SOURCE PASSAGE:
--- begin ---

Law schools do not, as a rule, have specific academic requirements for admission, but they are usually impressed by applicants who can demonstrate that they have challenged themselves in a diverse course of study. Since law school admission is extremely competitive, it is important to compile a strong undergraduate record. Plan to take courses of genuine interest to you, as your best performance should result. With the complexity of legal issues today, both nationally and internationally, a broad liberal arts curriculum is the preferred preparation for law school.

--- end ---

RECORD EXTRACTS:
--- begin ---

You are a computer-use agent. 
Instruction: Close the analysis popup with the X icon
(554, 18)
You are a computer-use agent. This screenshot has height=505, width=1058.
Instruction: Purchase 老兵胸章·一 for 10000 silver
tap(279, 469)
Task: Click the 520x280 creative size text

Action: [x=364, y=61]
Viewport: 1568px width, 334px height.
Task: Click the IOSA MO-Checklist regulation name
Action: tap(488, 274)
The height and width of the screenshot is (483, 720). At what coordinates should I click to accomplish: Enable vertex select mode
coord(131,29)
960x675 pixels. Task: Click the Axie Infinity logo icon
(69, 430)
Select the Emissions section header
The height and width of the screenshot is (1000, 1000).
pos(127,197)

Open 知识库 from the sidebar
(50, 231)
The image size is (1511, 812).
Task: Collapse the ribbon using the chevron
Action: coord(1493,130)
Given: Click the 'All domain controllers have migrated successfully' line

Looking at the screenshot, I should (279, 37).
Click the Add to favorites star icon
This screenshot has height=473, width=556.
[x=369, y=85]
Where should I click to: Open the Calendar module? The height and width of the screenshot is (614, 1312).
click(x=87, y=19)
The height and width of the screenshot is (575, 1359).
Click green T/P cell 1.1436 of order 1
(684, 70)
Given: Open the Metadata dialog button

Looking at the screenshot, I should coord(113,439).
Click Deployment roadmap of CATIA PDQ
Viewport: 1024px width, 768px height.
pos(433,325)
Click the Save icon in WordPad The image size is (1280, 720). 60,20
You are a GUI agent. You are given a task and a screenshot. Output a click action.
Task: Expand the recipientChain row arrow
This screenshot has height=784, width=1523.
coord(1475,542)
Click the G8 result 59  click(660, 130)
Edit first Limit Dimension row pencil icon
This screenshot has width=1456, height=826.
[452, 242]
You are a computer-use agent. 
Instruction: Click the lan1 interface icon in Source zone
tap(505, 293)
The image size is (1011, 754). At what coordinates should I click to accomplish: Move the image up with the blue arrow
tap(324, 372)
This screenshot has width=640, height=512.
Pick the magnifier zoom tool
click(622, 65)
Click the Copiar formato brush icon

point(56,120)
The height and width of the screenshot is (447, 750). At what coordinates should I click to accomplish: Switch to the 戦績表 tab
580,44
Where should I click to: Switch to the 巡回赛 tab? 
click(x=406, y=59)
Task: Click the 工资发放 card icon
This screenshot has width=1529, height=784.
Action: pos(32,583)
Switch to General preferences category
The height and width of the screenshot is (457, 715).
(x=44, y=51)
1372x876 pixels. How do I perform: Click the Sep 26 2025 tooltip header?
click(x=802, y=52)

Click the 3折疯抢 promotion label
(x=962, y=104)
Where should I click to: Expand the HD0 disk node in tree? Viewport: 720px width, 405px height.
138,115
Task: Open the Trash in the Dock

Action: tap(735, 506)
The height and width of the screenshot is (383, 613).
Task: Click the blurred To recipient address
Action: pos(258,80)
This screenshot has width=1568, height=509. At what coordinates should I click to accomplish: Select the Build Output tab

--- end ---

BRIEF:
Pick up the passage on preparing for law school admission above and continue it from its last sentence.

TASK RESULT:
Students enter law school from widely differing educational and experiential backgrounds. As undergraduates, some have majored in subjects considered to be traditional paths to law school:

  • History
  • Philosophy
  • English
  • Economics
  • Political Science
  • International Relations

Other successful law students have focused their undergraduate studies in areas as diverse as:

  • Art
  • Computer Science
  • Engineering
  • Music

Your choice of an undergraduate major is less important than the development of important skills and values that can be acquired prior to law school, including:

  • Analytic and problem-solving skills
  • Critical reading abilities
  • Writing skills
  • Oral communication and listening abilities
  • General research skills
  • Organization and management skills
  • The values of serving the interests of others while promoting justice
  • Foreign language skills

Types of knowledge that can be useful in resolving disputes include:

  • Grounding in economics
  • Broad understanding of history
  • Fundamental understanding of political thought
  • Basic mathematic and financial skills
  • Basic understanding of human behavior
  • Basic understanding of ethical theory and theories of justice
  • Understanding of diverse cultures within the United States and international issues – consider studying abroad!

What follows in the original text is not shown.